═══ 文档片段 ═══

HDU 3279 2010ACM天津赛区现场赛 图论 最大匹配

I'm Telling the Truth

Time Limit: 2000/1000 MS (Java/Others)    Memory Limit: 32768/32768 K (Java/Others)
Total Submission(s): 340    Accepted Submission(s): 162


Problem Description
After this year’s college-entrance exam, the teacher did a survey in his class on students’ score. There are n students in the class. The students didn’t want to tell their teacher their exact score; they only told their teacher their rank in the province (in the form of intervals).

After asking all the students, the teacher found that some students didn’t tell the truth. For example, Student1 said he was between 5004th and 5005th, Student2 said he was between 5005th and 5006th, Student3 said he was between 5004th and 5006th, Student4 said he was between 5004th and 5006th, too. This situation is obviously impossible. So at least one told a lie. Because the teacher thinks most of his students are honest, he wants to know how many students told the truth at most.

═══

# 问题描述
请把上面文档片段中从含有“I'm Telling the”的那句开始、到“form of intervals).”为止的部分一字不差地重新打出来。

═══ 所示信息 ═══

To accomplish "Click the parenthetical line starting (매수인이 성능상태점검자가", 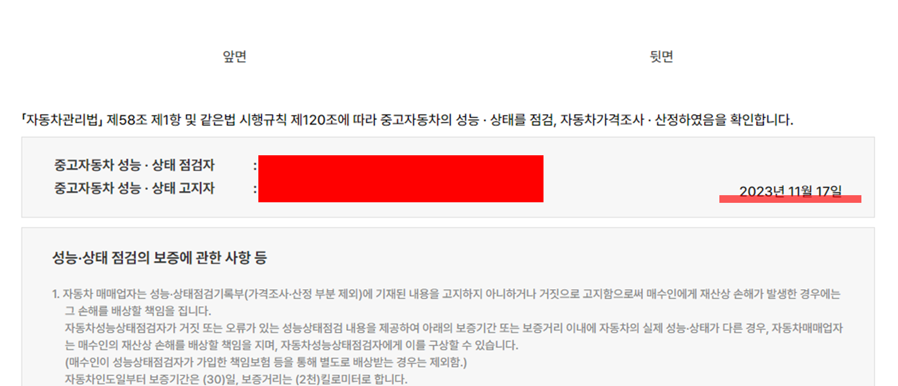I will coord(266,362).
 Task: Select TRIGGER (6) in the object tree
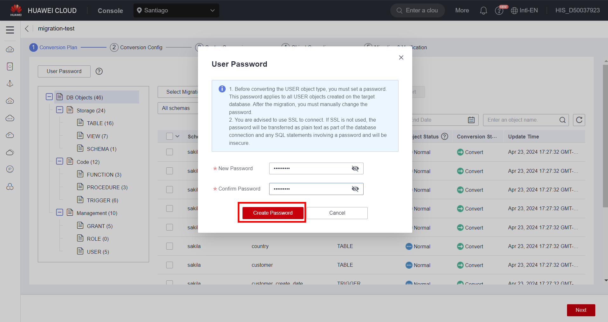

═══

# 本题解答
I'm Telling the Truth

Time Limit: 2000/1000 MS (Java/Others)    Memory Limit: 32768/32768 K (Java/Others)
Total Submission(s): 340    Accepted Submission(s): 162


Problem Description
After this year’s college-entrance exam, the teacher did a survey in his class on students’ score. There are n students in the class. The students didn’t want to tell their teacher their exact score; they only told their teacher their rank in the province (in the form of intervals).